O Ministério da Saúde afirmou ao Supremo Tribunal Federal (STF) que as falhas identificadas na execução de emendas parlamentares foram superadas nos exercícios de 2025 e 2026. A posição consta de uma nota técnica enviada nesta quinta-feira (3), em resposta a uma determinação do ministro Flávio Dino.
A manifestação foi solicitada após um relatório do Departamento Nacional de Auditoria do SUS (DenaSUS), encaminhado ao STF em julho de 2026. O documento reuniu os resultados de 75 auditorias sobre emendas do Orçamento de 2024 destinadas à saúde, que totalizaram R$ 53,3 milhões.

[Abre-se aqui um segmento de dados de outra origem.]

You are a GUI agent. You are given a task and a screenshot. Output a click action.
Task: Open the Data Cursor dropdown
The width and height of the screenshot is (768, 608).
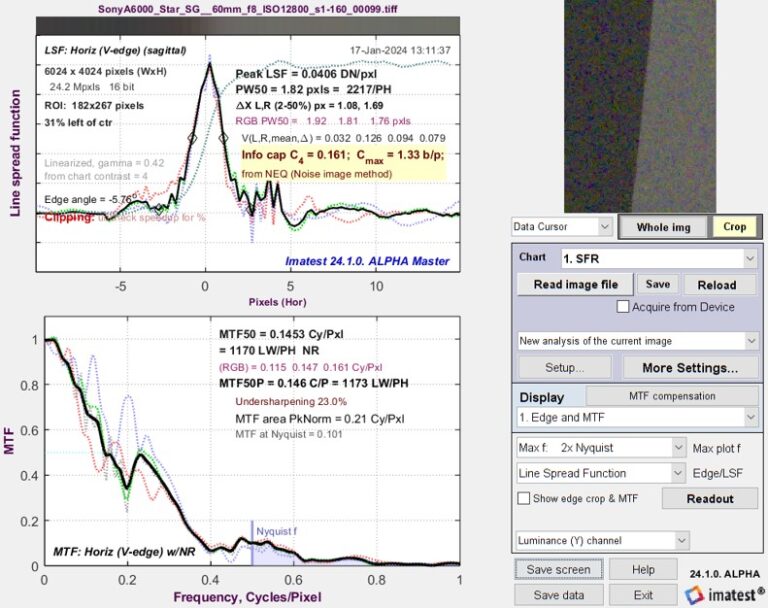click(561, 227)
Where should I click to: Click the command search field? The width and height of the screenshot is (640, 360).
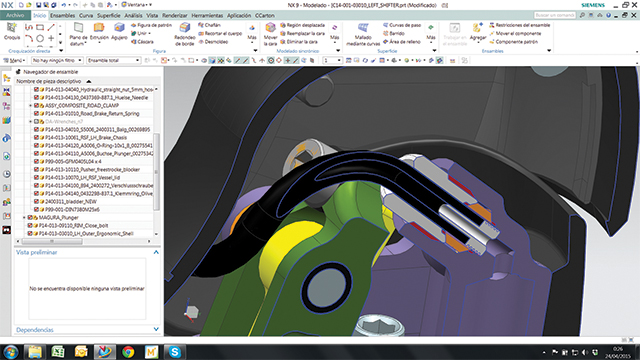(x=555, y=15)
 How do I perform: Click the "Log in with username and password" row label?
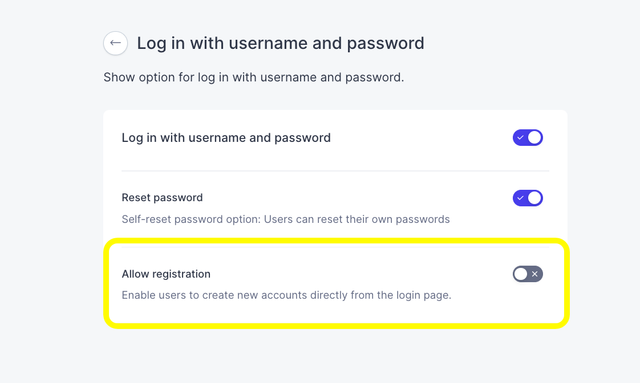click(226, 138)
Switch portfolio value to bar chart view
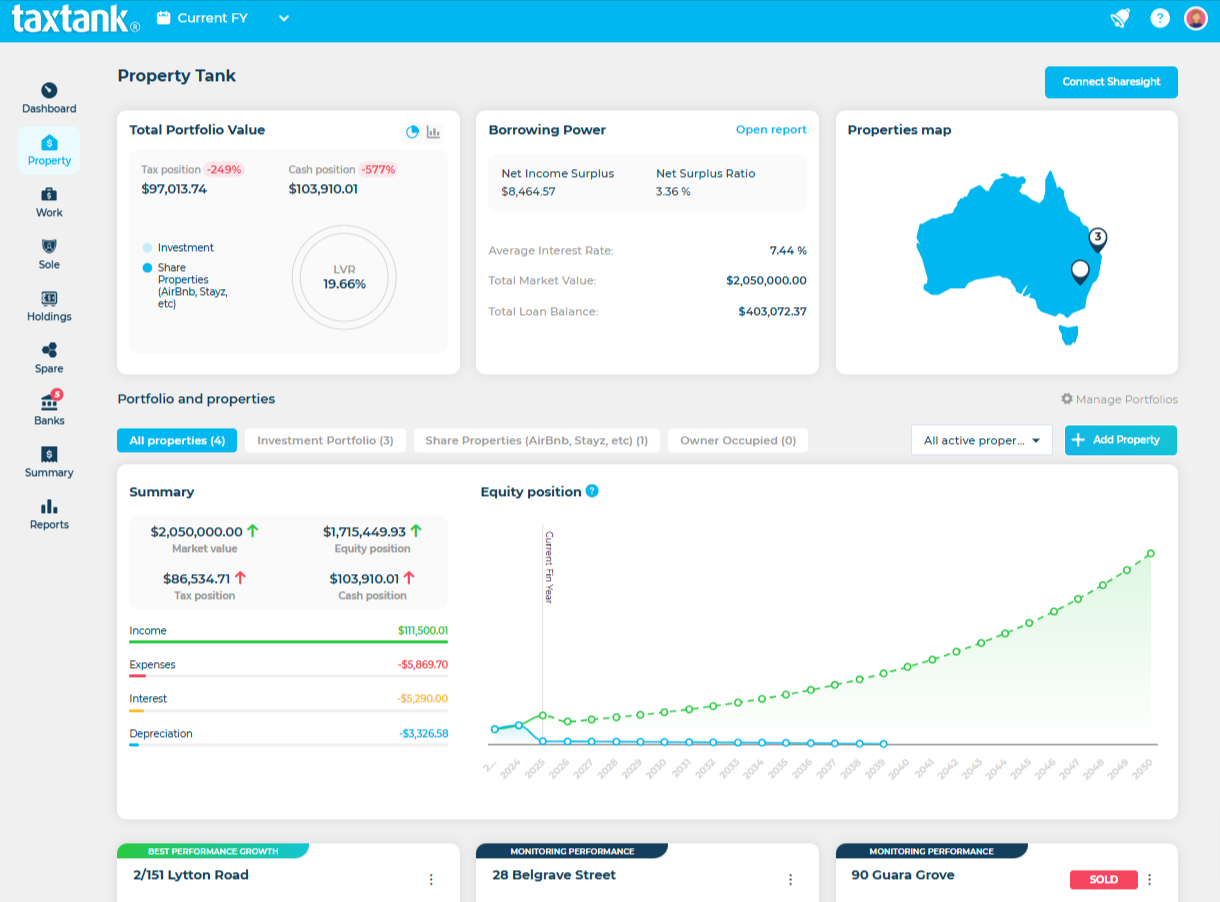 pyautogui.click(x=432, y=130)
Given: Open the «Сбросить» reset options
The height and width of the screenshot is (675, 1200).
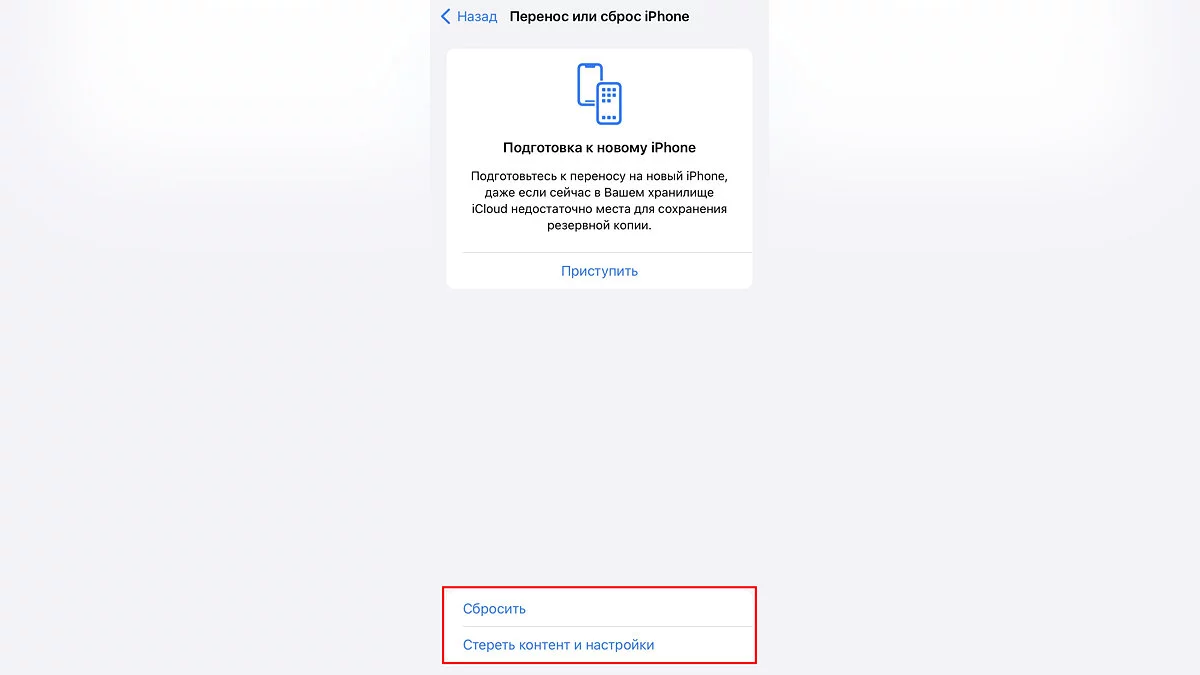Looking at the screenshot, I should (x=494, y=608).
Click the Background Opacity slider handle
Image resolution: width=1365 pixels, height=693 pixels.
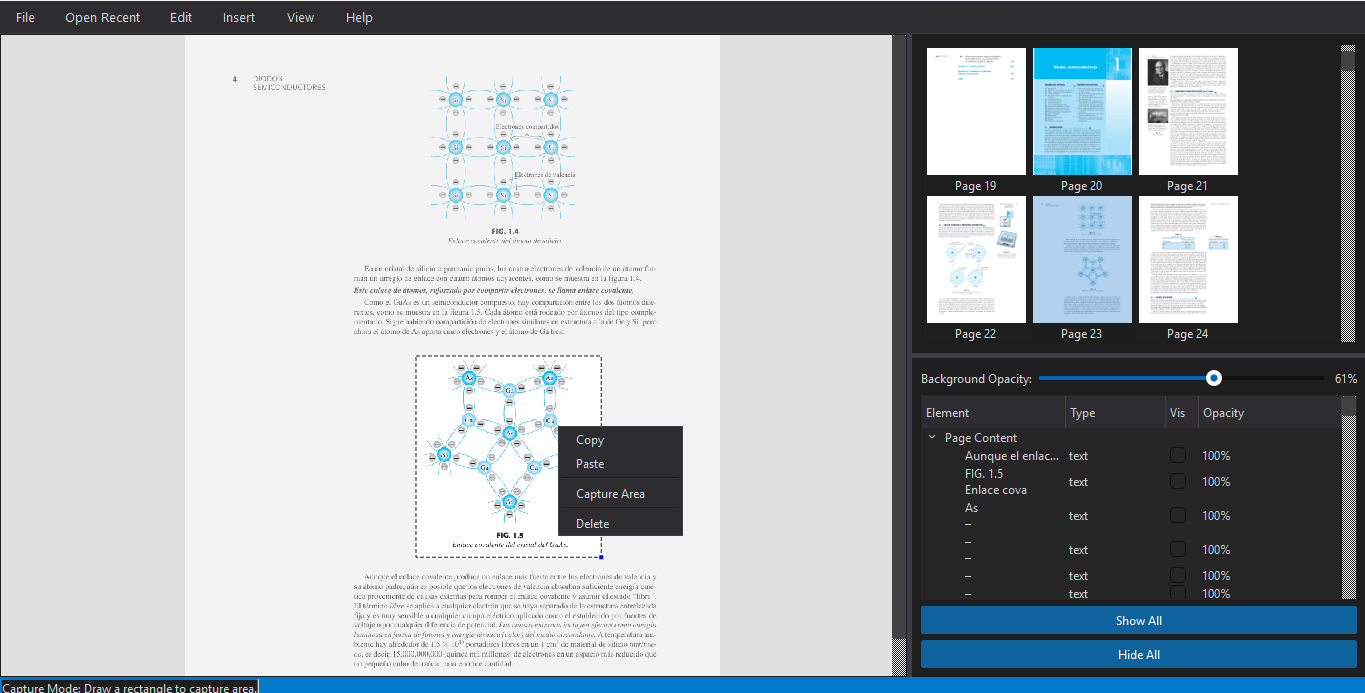click(x=1213, y=378)
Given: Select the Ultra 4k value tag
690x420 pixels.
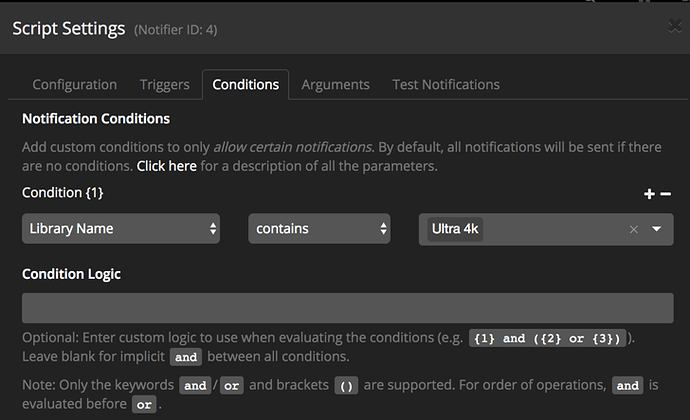Looking at the screenshot, I should 455,229.
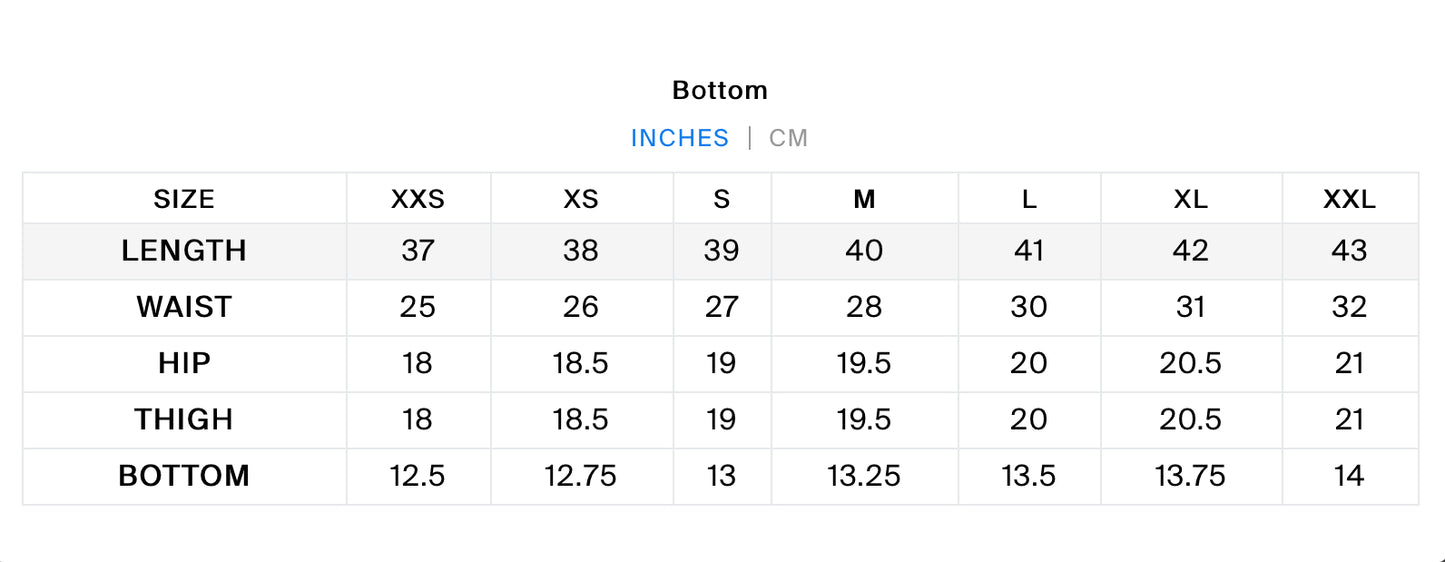Click the M bottom value 13.25
This screenshot has width=1445, height=562.
click(864, 476)
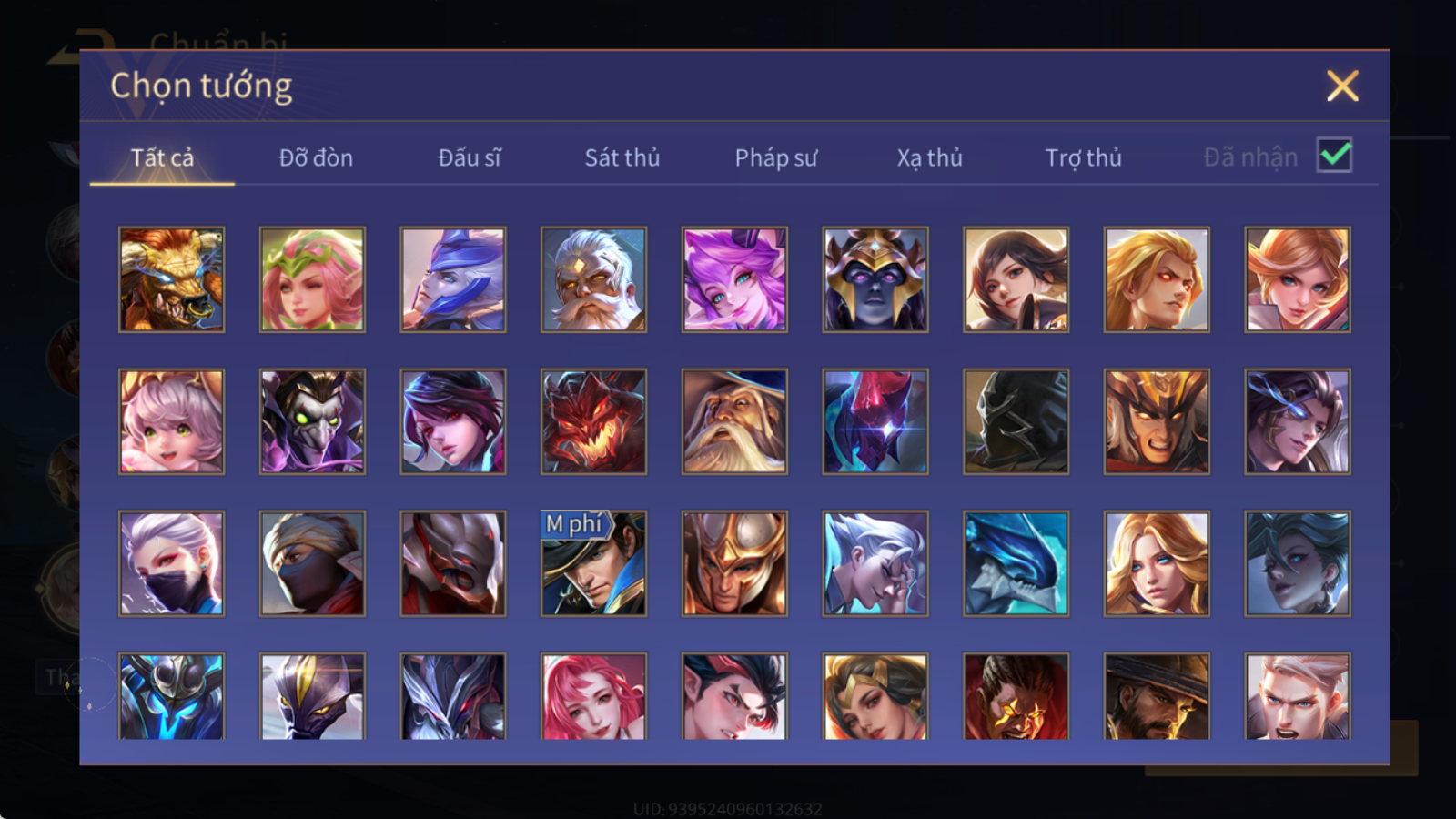Select the golden bull hero portrait
1456x819 pixels.
(171, 279)
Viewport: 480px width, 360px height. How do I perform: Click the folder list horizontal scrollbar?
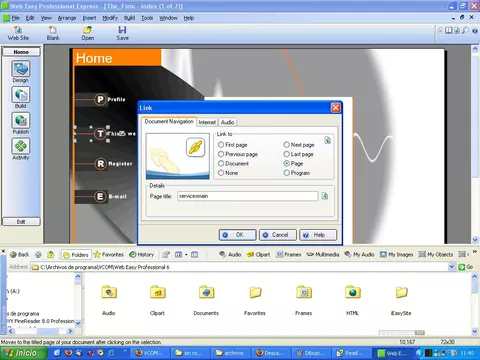click(41, 331)
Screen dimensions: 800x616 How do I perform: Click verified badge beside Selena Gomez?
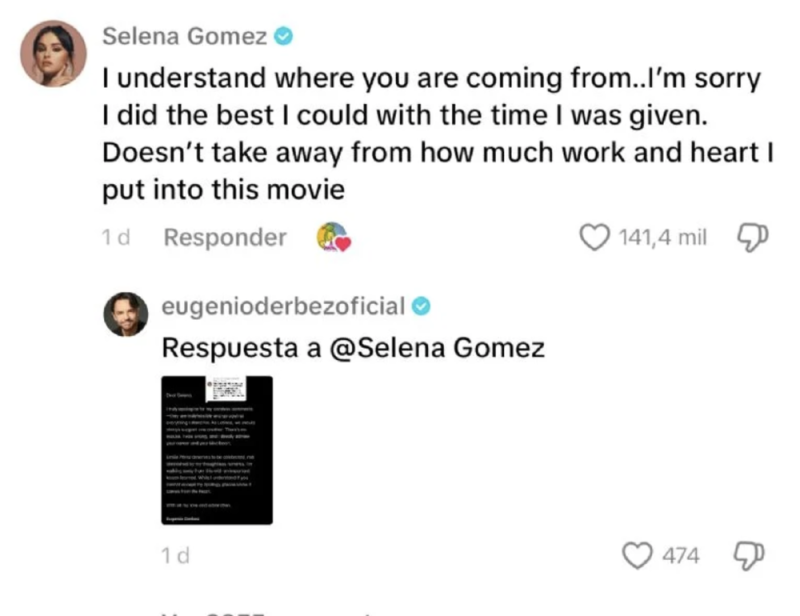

Recursos e irregularidades
As análises envolveram principalmente emendas individuais e de bancada. Os recursos foram distribuídos entre 48 municípios de 23 estados e deveriam financiar o Incremento de Piso de Atenção Primária, o Incremento de Média e Alta Complexidade, a compra de equipamentos e reformas de Unidades Básicas de Saúde (UBS).
O DenaSUS recomendou a devolução de R$ 25,9 milhões, correspondentes a 48,7% do valor analisado. Desse montante, R$ 20,6 milhões foram classificados como prejuízo ao erário e R$ 5,3 milhões como desvio de bloco ou finalidade.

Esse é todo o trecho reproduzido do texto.